Starker Rückgang am Bau
Nur Dienstleister stellen verstärkt Mitarbeiter ein

In den ersten drei Monaten des Jahres sind nach Angaben des Statistischen Bundesamtes allein im Dienstleistungssektor neue Arbeitsplätze entstanden. In allen anderen Bereichen sei die Beschäftigung gesunken.

HB WIESBADEN. Beim Beschäftigungsabbau in Deutschland stemmt sich die Dienstleistungsbranche damit gegen den Trend. Im Handel, Gastgewerbe, Verkehr und bei anderen Dienstleistern waren im ersten Quartal 2004 rund 26,8 Mill. Erwerbstätige beschäftigt, 0,5 % mehr als im Vorjahr. Im Vergleich zum Vorquartal sei die Zahl saisonbereinigt unverändert geblieben, teilte das Statistische Bundesamt in Wiesbaden mit. In allen anderen Wirtschaftszweigen ging die Beschäftigtenzahl zu Jahresbeginn weiter zurück.

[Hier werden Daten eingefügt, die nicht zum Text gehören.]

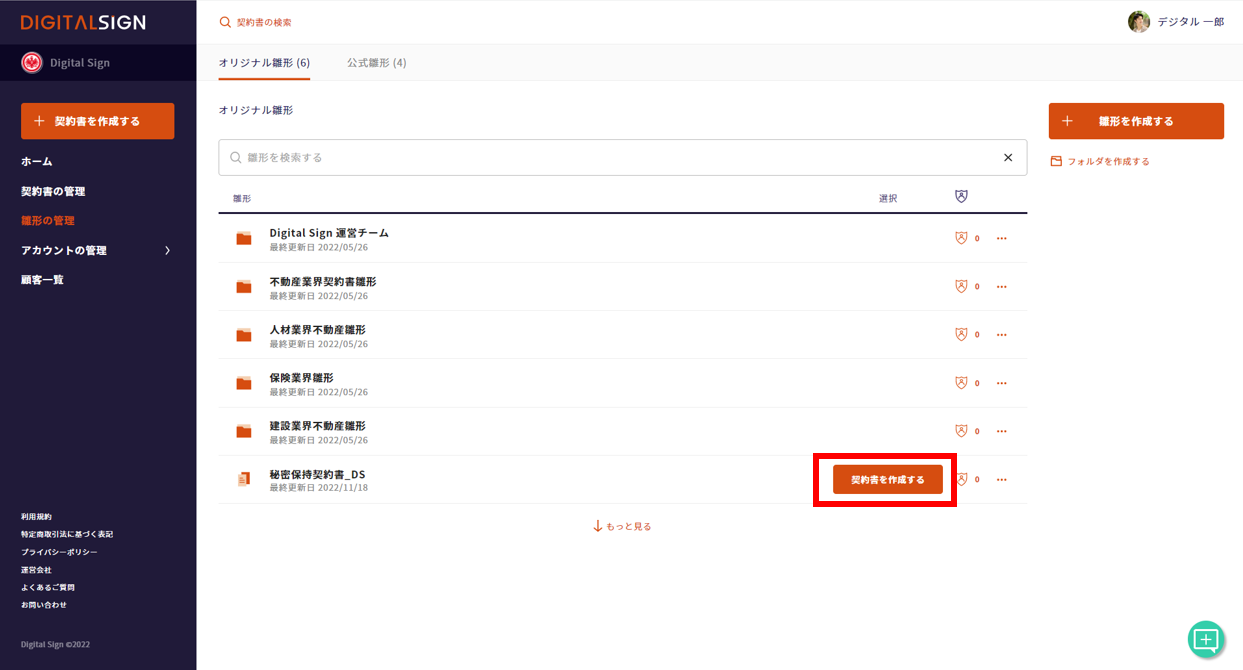Viewport: 1243px width, 670px height.
Task: Select the オリジナル雛形 tab
Action: coord(264,63)
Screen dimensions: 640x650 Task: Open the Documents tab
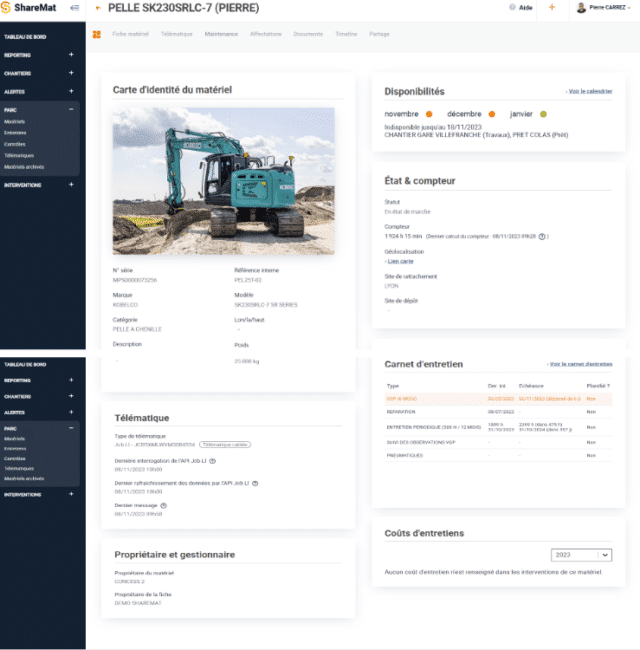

Besonders betroffen ist nach wie vor der Bau. Die Zahl der Erwerbstätigen im Baugewerbe sank im Vergleich zum Vorjahreszeitraum um 4,4 % auf 2,1 Millionen. In der Industrie arbeiteten im ersten Quartal 7,9 Mill. Männer und Frauen, das war ein Minus von 2,1 %. Auch in der Land- und Forstwirtschaft gingen weiter Arbeitsplätze verloren.

Insgesamt hatten im ersten Quartal 37,7 Mill. Menschen einen Arbeitsplatz in Deutschland, 0,4 % weniger als im Vorjahreszeitraum. Im Vergleich zu den Vorquartalen verlangsamte sich der Beschäftigungsabbau etwas. Die Zahl der durchschnittlich geleisteten Arbeitsstunden pro Erwerbstätigen erhöhte sich von Januar bis März um 0,8 % auf 372 Stunden. Als Gründe für diese Entwicklung nannten die Statistiker neben dem Rückgang des Krankenstandes den zusätzlichen Arbeitstag im Schaltmonat Februar.